▶ _Directions for this task_
Pull out every line of the data below that contains the string "Like", treating uppercase and lowercase as different.

Data on locating words and elements
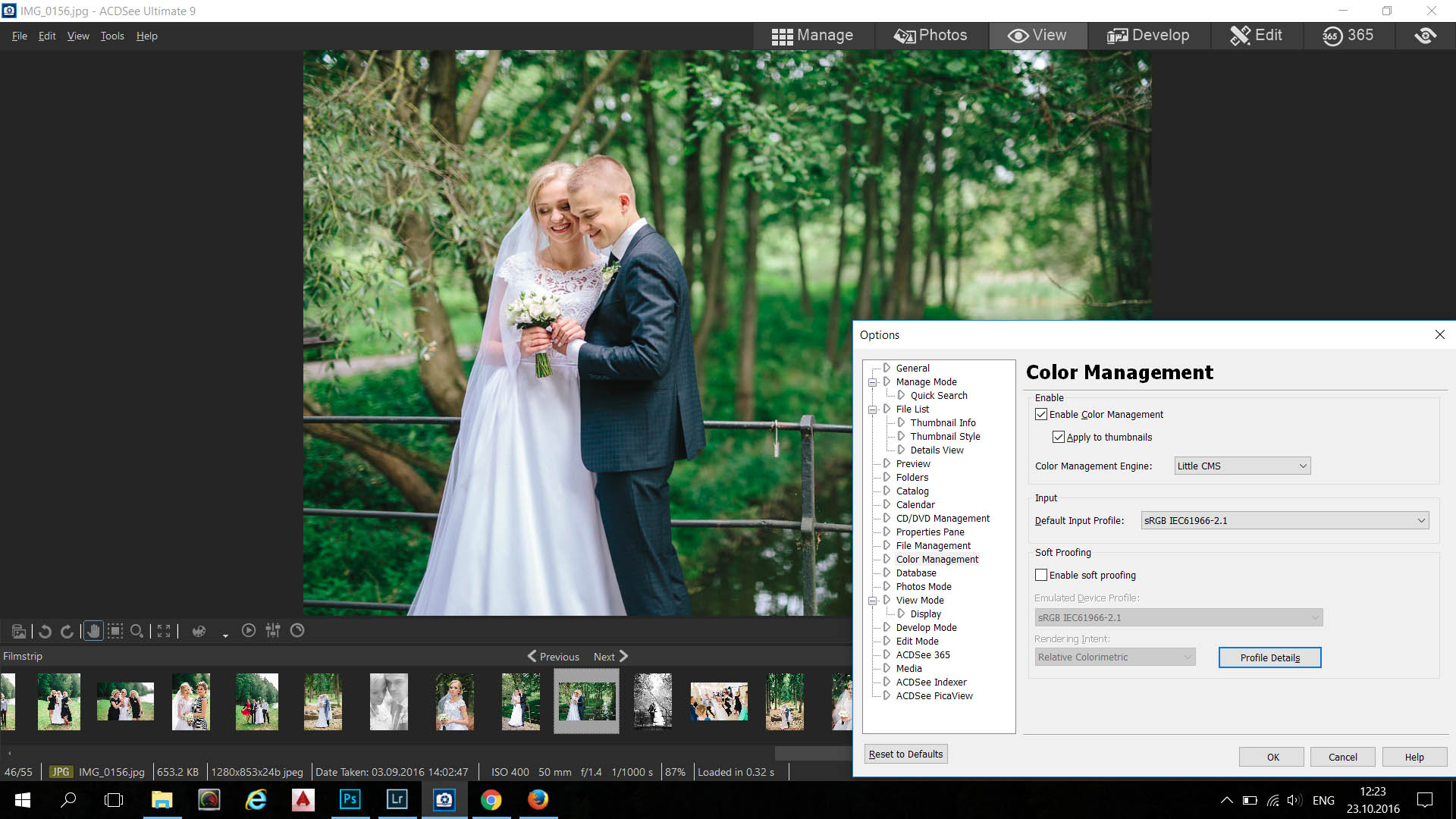Screen dimensions: 1456x819
Task: Toggle full screen view icon
Action: pos(164,631)
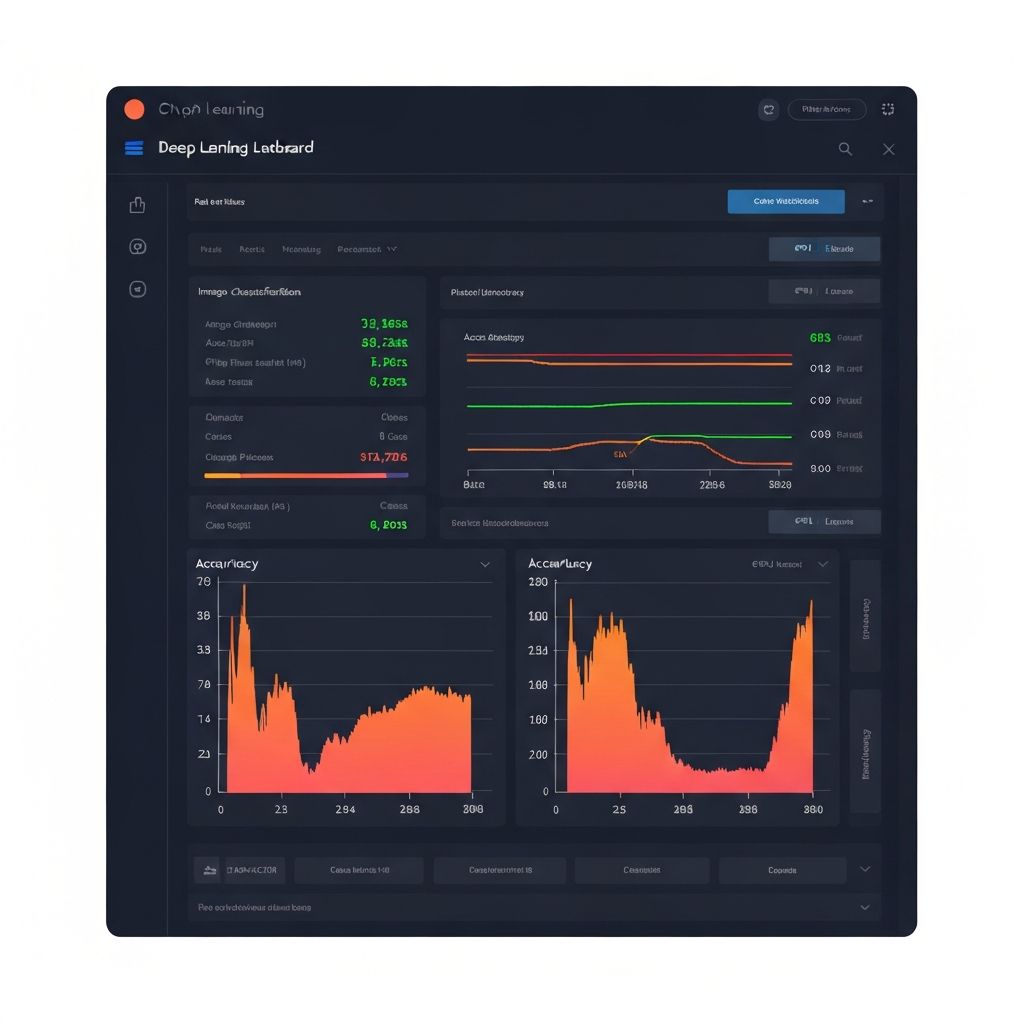Expand the bottommost footer row chevron
The image size is (1024, 1024).
(x=865, y=907)
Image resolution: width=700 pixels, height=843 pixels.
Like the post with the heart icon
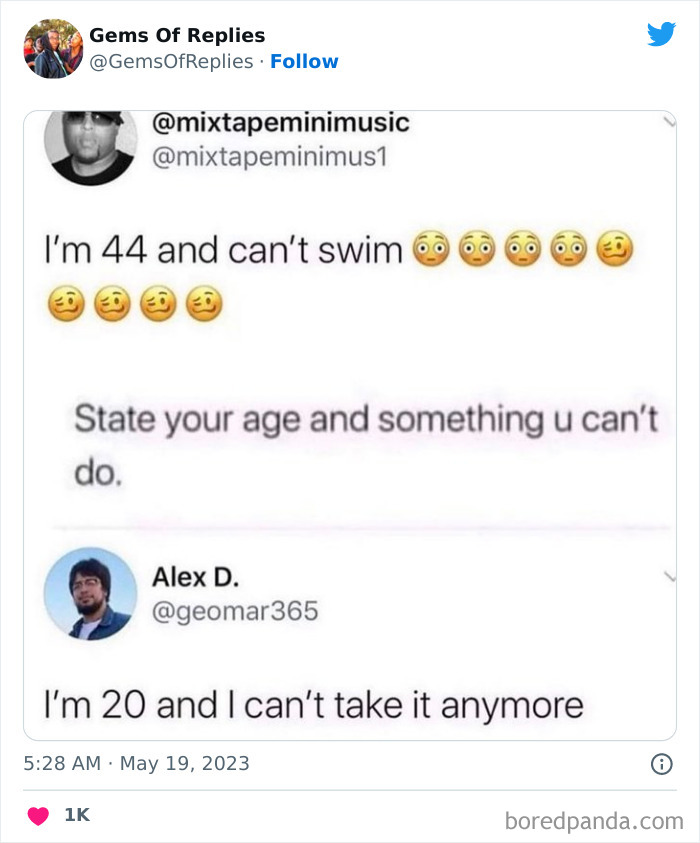point(36,813)
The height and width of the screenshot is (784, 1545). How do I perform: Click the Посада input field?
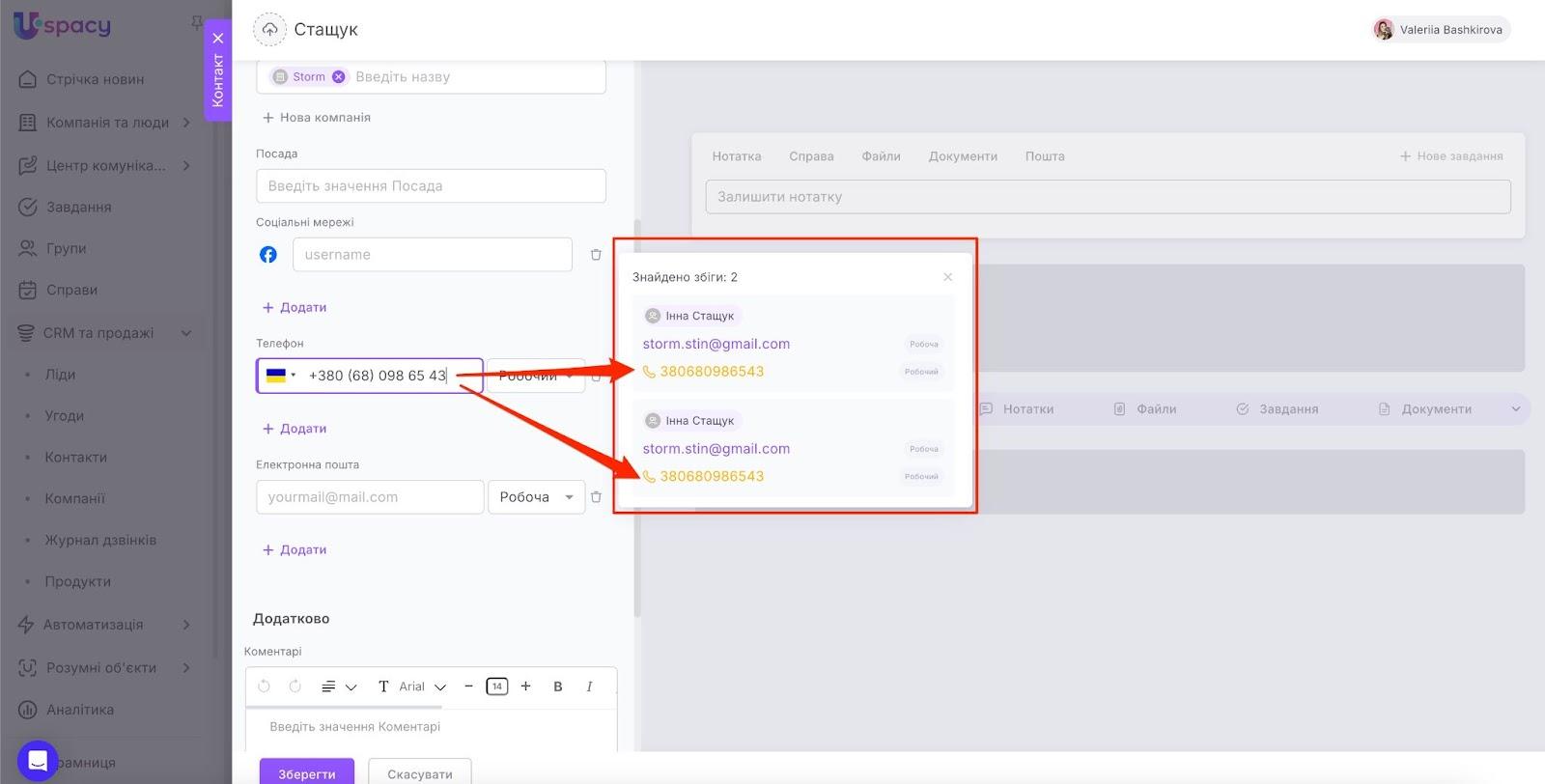[x=431, y=186]
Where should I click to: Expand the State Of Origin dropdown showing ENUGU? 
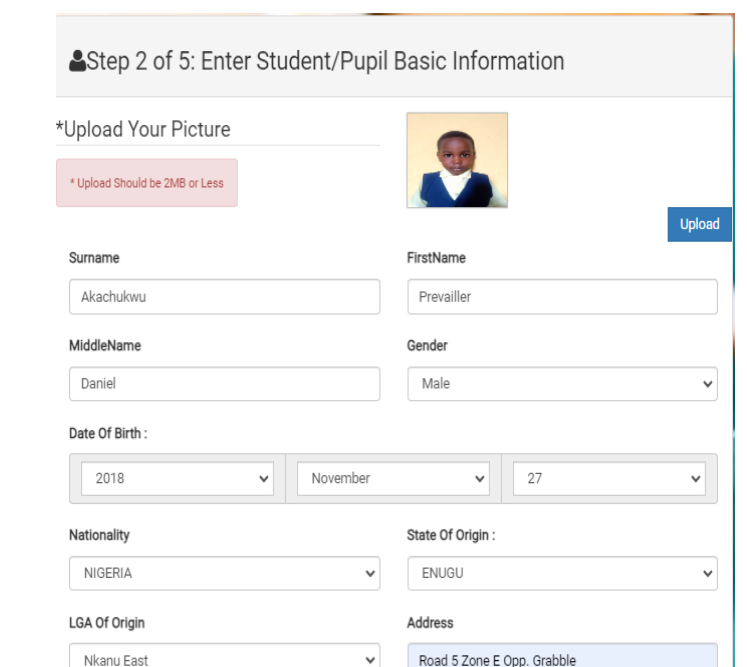[562, 574]
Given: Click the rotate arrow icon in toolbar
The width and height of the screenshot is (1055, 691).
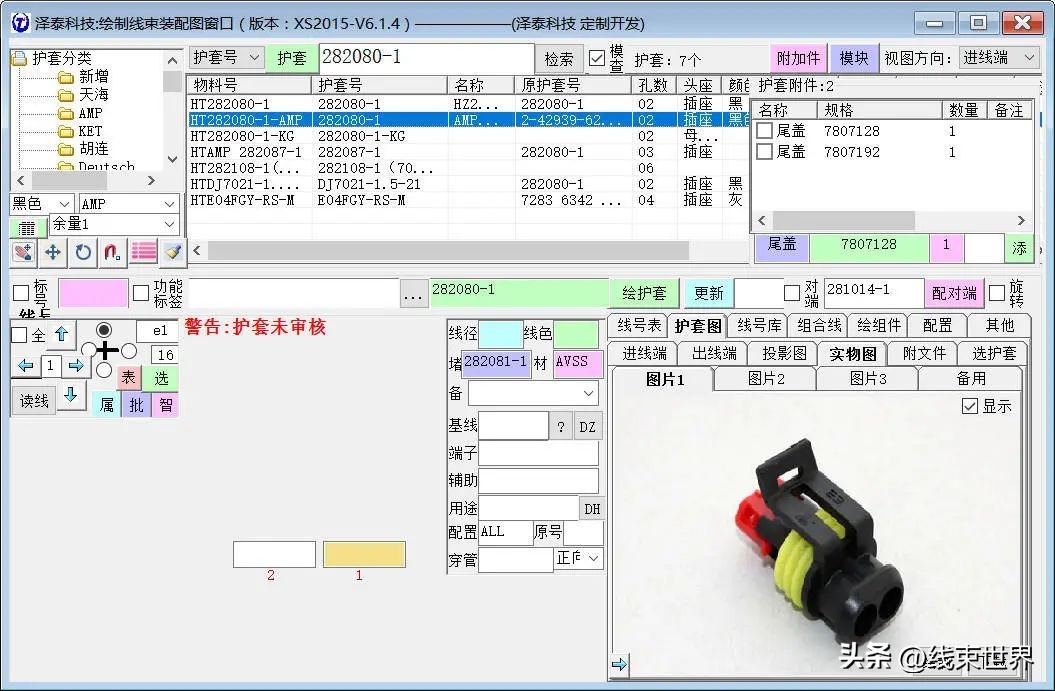Looking at the screenshot, I should click(x=82, y=253).
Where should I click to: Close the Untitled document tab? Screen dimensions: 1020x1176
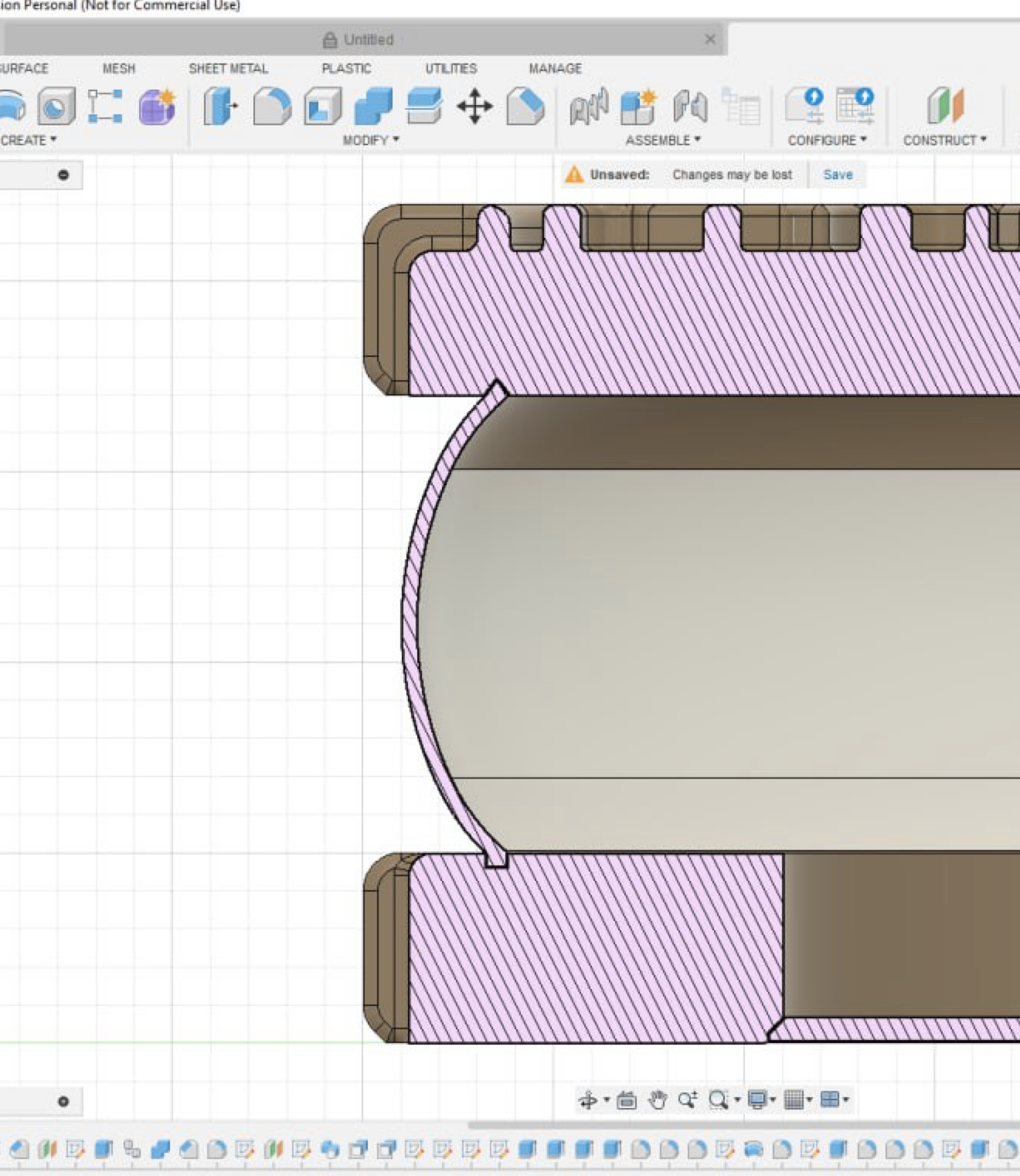click(710, 39)
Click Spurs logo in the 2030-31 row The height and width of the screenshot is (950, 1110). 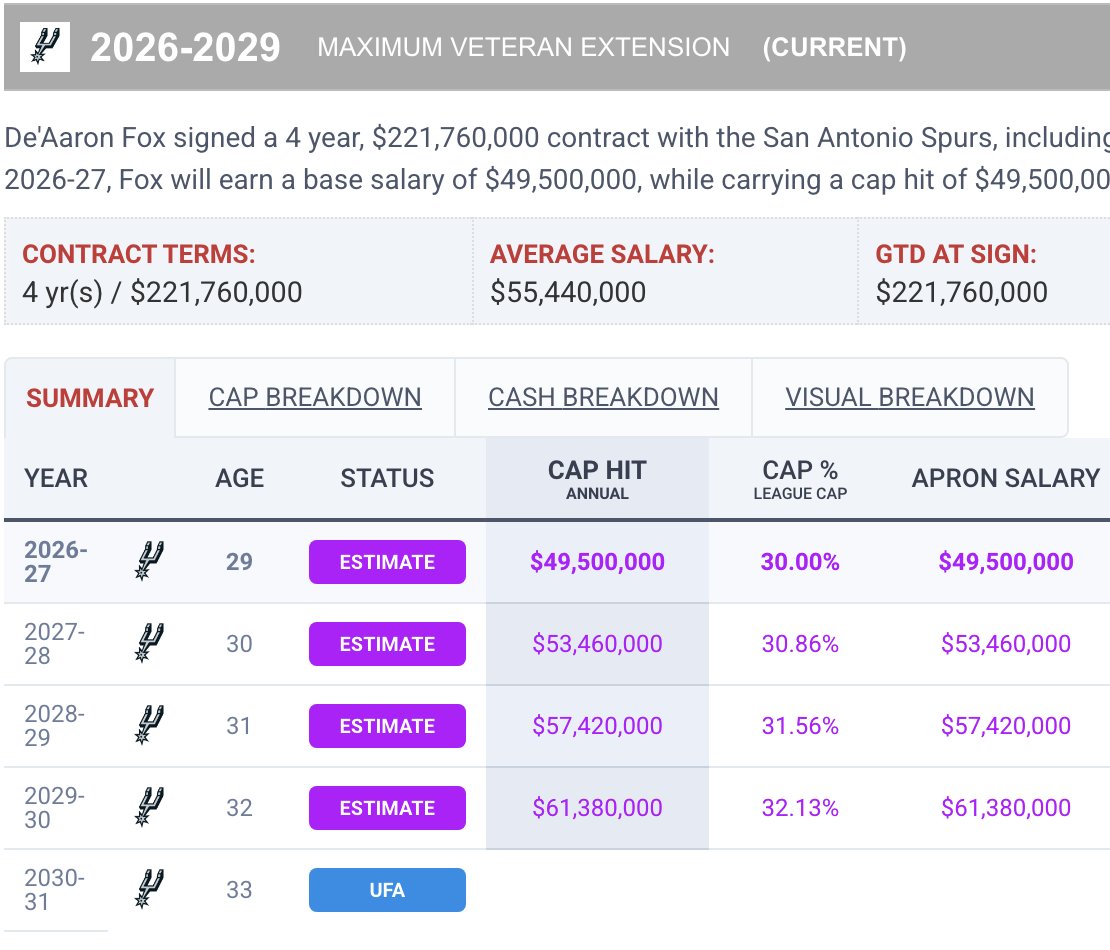[x=149, y=889]
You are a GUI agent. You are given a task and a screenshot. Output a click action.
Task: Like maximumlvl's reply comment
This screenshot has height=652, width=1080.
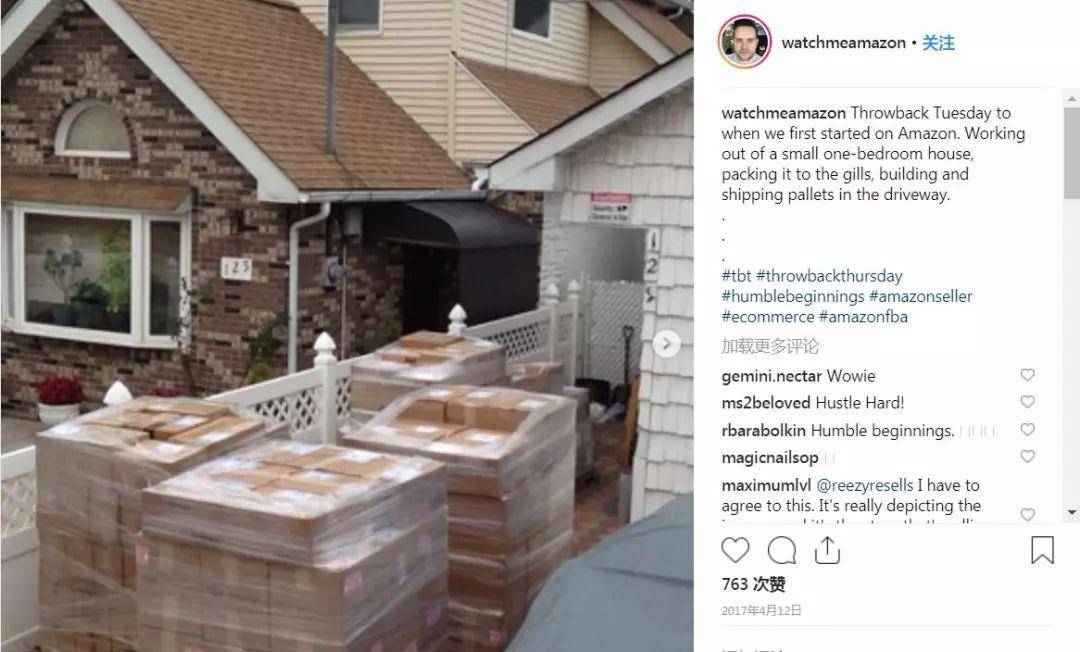(x=1027, y=514)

▶ _Task output_
Like the post with the heart icon
Task: Like maximumlvl's reply comment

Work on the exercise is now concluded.